── Data excerpts
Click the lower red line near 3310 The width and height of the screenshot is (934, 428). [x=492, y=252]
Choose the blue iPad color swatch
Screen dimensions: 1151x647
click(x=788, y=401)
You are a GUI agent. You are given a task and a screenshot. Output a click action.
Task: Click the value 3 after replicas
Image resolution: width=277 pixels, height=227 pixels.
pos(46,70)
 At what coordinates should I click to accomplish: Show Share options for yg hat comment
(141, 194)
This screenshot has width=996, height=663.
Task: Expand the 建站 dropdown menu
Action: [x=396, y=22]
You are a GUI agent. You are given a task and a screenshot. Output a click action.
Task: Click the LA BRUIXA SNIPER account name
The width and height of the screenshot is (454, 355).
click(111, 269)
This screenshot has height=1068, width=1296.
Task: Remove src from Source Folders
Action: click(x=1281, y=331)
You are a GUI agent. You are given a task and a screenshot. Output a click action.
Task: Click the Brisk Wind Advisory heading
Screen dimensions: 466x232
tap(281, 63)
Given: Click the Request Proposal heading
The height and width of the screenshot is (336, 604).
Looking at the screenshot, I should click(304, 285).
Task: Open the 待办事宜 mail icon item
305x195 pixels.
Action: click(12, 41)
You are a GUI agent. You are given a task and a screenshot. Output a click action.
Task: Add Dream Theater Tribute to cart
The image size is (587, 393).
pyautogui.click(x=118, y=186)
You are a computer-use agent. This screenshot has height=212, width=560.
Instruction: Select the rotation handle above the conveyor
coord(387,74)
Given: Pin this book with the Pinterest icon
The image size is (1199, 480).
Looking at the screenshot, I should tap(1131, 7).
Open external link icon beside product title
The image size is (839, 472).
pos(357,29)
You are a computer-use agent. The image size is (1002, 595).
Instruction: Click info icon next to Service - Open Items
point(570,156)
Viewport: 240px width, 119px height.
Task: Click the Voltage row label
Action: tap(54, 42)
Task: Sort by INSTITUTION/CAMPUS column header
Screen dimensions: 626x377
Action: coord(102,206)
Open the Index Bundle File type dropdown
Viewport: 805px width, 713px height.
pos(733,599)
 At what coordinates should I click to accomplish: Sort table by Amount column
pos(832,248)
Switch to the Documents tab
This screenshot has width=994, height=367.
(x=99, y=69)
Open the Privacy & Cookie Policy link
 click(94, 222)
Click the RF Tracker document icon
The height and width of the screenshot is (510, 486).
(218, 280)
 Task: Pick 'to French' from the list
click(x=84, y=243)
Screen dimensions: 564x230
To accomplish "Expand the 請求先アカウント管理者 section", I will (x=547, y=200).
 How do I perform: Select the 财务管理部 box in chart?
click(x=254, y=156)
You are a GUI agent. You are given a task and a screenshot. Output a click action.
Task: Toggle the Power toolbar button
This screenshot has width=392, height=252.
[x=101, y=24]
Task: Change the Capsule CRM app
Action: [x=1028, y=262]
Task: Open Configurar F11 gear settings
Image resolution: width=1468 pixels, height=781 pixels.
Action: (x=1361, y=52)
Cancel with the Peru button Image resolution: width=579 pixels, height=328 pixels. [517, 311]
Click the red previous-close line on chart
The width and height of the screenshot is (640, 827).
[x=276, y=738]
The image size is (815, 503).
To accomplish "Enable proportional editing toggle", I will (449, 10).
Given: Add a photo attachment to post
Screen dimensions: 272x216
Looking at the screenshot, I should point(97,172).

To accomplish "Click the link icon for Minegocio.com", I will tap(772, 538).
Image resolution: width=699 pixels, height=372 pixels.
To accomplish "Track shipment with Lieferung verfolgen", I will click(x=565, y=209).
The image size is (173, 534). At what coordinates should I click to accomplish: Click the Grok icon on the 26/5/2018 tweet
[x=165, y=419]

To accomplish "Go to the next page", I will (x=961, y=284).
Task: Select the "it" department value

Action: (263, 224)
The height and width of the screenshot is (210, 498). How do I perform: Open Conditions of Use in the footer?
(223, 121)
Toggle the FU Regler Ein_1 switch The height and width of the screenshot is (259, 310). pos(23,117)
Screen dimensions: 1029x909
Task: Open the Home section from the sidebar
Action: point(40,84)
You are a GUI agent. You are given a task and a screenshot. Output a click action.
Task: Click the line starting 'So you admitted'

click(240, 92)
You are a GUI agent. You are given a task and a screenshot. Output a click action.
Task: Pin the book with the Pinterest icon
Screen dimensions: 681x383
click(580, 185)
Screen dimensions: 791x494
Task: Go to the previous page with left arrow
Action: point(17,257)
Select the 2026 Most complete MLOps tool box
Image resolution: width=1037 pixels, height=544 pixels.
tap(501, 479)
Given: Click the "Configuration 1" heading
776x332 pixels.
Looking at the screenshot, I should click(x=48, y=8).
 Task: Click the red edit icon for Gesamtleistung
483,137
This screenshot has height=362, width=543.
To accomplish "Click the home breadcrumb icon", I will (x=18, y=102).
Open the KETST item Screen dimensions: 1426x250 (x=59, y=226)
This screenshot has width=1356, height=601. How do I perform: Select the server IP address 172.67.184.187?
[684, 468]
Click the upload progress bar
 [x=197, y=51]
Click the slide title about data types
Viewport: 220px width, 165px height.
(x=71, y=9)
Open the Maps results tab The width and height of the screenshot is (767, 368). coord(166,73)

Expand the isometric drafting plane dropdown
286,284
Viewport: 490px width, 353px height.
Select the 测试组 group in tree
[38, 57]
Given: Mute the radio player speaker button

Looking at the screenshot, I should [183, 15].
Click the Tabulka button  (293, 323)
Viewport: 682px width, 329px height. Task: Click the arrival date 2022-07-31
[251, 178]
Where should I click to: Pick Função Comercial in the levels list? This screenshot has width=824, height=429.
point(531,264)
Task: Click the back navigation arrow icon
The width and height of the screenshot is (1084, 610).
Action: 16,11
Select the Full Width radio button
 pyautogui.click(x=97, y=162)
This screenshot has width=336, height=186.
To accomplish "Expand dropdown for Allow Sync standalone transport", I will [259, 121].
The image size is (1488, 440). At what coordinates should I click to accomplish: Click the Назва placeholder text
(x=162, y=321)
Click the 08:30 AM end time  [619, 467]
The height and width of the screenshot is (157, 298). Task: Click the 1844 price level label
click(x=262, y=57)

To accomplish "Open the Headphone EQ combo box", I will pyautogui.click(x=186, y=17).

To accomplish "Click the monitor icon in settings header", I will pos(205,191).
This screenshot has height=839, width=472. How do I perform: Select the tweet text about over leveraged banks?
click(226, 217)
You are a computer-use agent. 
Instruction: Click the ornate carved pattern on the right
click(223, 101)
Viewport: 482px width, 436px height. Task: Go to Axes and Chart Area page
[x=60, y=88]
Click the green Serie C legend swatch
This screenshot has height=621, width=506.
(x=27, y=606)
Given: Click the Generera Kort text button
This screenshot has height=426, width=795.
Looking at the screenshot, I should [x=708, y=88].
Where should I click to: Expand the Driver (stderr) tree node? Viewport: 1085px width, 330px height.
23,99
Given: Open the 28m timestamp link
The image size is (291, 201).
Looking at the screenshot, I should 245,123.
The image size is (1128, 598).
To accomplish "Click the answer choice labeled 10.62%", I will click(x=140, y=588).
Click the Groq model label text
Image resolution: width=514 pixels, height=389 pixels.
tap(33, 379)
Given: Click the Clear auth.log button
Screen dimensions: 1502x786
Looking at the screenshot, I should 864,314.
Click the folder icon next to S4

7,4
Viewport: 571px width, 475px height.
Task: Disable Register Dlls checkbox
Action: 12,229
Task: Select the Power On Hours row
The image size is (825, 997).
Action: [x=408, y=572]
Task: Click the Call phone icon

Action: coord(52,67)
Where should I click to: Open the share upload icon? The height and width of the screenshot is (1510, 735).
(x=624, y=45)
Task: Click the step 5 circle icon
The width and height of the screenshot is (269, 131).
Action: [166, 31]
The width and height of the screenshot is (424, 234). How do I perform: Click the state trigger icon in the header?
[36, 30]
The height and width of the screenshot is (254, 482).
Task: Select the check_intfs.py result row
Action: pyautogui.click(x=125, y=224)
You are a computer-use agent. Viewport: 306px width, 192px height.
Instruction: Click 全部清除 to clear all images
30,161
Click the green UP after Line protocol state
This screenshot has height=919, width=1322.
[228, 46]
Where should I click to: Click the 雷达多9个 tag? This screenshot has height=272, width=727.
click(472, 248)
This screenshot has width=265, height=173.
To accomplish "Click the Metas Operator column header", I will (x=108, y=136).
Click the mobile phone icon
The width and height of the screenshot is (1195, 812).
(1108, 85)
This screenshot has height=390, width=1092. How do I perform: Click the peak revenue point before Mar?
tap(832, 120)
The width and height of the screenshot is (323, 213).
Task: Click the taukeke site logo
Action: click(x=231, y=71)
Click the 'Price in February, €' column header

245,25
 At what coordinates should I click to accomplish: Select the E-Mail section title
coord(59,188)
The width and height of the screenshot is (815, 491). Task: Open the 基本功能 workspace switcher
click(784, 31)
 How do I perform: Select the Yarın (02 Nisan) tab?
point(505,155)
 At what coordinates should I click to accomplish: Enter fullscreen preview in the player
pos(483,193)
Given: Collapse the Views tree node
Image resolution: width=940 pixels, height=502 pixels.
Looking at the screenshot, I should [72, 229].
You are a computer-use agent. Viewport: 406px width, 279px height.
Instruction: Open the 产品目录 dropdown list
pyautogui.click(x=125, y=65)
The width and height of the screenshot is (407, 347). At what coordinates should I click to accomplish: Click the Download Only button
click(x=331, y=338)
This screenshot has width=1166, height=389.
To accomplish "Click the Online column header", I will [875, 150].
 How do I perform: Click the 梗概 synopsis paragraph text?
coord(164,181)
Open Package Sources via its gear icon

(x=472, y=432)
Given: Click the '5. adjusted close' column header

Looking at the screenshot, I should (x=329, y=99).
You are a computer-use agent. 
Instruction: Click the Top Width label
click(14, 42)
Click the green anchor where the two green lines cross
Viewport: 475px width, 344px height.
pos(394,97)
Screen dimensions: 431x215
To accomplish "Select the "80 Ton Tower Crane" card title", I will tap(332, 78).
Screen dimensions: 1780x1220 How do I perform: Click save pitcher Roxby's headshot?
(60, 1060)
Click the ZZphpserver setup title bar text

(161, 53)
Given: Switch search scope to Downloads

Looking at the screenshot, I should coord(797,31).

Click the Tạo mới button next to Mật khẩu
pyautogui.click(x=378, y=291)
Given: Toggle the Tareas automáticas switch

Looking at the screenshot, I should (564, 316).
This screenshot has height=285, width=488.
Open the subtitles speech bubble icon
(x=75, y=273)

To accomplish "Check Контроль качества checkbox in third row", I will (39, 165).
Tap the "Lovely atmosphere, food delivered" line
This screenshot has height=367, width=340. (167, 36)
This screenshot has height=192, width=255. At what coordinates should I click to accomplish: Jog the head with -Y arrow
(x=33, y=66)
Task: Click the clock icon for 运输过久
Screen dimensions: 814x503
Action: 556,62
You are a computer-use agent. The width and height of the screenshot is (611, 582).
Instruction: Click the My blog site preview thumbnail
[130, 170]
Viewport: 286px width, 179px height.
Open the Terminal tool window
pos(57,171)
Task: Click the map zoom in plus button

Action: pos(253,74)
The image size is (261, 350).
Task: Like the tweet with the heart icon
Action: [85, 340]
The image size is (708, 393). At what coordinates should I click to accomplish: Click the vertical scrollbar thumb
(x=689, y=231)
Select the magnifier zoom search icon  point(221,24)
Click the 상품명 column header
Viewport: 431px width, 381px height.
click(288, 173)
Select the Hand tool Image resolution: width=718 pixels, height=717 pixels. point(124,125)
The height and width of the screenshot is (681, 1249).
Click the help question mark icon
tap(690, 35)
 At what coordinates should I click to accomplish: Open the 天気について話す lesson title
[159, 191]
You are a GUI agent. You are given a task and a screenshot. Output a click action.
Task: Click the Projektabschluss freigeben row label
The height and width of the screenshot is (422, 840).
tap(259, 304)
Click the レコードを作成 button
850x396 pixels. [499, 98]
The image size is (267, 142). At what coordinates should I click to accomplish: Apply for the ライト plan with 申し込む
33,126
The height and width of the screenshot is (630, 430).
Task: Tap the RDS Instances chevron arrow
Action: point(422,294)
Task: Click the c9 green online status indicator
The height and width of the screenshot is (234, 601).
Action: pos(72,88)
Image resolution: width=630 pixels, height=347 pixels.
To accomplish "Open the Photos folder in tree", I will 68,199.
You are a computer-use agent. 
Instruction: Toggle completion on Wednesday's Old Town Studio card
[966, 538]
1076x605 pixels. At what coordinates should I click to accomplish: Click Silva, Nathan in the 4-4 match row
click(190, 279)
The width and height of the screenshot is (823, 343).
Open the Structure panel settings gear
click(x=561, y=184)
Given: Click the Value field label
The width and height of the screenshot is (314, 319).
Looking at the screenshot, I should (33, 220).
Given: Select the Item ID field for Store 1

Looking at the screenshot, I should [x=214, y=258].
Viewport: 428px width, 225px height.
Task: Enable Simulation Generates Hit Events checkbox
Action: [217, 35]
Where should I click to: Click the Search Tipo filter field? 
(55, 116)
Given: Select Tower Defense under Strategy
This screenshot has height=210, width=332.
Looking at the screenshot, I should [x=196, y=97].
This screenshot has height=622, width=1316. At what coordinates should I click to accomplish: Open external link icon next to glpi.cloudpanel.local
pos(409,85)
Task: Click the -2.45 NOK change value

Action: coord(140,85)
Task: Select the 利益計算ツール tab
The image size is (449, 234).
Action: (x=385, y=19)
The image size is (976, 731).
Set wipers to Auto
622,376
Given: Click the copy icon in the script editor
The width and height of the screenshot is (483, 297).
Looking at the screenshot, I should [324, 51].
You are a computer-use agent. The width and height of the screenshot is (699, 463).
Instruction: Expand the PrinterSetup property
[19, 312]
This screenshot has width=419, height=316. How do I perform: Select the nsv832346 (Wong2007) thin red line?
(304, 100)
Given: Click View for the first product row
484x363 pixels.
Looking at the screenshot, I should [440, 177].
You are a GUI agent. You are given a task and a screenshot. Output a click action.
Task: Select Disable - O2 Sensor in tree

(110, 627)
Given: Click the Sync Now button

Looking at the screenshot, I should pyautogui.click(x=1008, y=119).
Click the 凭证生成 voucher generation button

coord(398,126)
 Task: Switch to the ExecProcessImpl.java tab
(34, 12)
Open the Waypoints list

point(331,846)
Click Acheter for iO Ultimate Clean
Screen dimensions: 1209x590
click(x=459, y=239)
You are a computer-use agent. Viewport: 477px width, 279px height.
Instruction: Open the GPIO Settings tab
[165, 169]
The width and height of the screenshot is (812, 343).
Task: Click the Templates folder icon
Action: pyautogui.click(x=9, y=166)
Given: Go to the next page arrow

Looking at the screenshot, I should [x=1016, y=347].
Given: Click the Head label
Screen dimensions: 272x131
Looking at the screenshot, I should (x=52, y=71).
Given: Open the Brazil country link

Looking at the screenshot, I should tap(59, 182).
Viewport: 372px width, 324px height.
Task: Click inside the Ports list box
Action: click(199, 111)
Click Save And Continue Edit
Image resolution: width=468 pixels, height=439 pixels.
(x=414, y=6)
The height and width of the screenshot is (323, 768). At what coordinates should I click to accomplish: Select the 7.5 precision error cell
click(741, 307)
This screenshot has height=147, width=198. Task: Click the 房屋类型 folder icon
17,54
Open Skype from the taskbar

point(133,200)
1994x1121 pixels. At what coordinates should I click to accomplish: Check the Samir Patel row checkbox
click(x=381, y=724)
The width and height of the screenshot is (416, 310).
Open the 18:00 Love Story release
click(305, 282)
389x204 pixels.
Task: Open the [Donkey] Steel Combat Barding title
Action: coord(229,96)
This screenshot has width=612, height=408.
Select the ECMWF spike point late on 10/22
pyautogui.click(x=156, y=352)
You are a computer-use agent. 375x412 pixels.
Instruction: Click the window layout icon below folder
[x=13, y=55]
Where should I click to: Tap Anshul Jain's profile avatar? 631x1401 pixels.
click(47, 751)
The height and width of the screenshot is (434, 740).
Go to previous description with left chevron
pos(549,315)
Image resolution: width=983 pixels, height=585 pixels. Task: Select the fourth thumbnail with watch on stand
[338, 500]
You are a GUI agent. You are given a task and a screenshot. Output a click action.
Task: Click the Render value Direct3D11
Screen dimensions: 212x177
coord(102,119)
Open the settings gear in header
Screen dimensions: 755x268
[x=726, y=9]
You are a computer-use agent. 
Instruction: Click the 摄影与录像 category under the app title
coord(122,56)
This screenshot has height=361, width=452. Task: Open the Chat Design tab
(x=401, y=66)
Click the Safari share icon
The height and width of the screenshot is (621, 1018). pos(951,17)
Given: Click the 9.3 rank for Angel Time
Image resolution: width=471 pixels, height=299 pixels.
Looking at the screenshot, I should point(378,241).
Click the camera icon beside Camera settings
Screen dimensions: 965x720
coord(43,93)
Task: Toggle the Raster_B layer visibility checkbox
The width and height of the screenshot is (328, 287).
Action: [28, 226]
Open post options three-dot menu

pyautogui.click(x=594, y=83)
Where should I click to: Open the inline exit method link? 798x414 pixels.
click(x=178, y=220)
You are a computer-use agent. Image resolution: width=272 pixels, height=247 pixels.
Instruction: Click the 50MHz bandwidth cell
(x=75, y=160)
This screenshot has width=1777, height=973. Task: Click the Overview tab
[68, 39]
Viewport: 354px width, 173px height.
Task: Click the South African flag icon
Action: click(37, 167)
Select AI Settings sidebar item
────
**Activity:**
Every line above from the line with "Open the Privacy & Cookie Policy link" to the line with "Task: Pin the book with the Pinterest icon", both included, must be reproduced exactly, and no other line may appear.

**Result of the exercise:**
Open the Privacy & Cookie Policy link
 click(94, 222)
Click the RF Tracker document icon
The height and width of the screenshot is (510, 486).
(218, 280)
 Task: Pick 'to French' from the list
click(x=84, y=243)
Screen dimensions: 564x230
To accomplish "Expand the 請求先アカウント管理者 section", I will (x=547, y=200).
 How do I perform: Select the 财务管理部 box in chart?
click(x=254, y=156)
You are a GUI agent. You are given a task and a screenshot. Output a click action.
Task: Toggle the Power toolbar button
This screenshot has width=392, height=252.
[x=101, y=24]
Task: Change the Capsule CRM app
Action: [x=1028, y=262]
Task: Open Configurar F11 gear settings
Image resolution: width=1468 pixels, height=781 pixels.
Action: (x=1361, y=52)
Cancel with the Peru button Image resolution: width=579 pixels, height=328 pixels. [517, 311]
Click the red previous-close line on chart
The width and height of the screenshot is (640, 827).
[x=276, y=738]
The image size is (815, 503).
To accomplish "Enable proportional editing toggle", I will (449, 10).
Given: Add a photo attachment to post
Screen dimensions: 272x216
Looking at the screenshot, I should point(97,172).

To accomplish "Click the link icon for Minegocio.com", I will tap(772, 538).
Image resolution: width=699 pixels, height=372 pixels.
To accomplish "Track shipment with Lieferung verfolgen", I will click(x=565, y=209).
The image size is (173, 534). At what coordinates should I click to accomplish: Click the Grok icon on the 26/5/2018 tweet
[x=165, y=419]

To accomplish "Go to the next page", I will (x=961, y=284).
Task: Select the "it" department value

Action: (263, 224)
The height and width of the screenshot is (210, 498). How do I perform: Open Conditions of Use in the footer?
(223, 121)
Toggle the FU Regler Ein_1 switch The height and width of the screenshot is (259, 310). pos(23,117)
Screen dimensions: 1029x909
Task: Open the Home section from the sidebar
Action: point(40,84)
You are a GUI agent. You are given a task and a screenshot. Output a click action.
Task: Click the line starting 'So you admitted'

click(240, 92)
You are a GUI agent. You are given a task and a screenshot. Output a click action.
Task: Pin the book with the Pinterest icon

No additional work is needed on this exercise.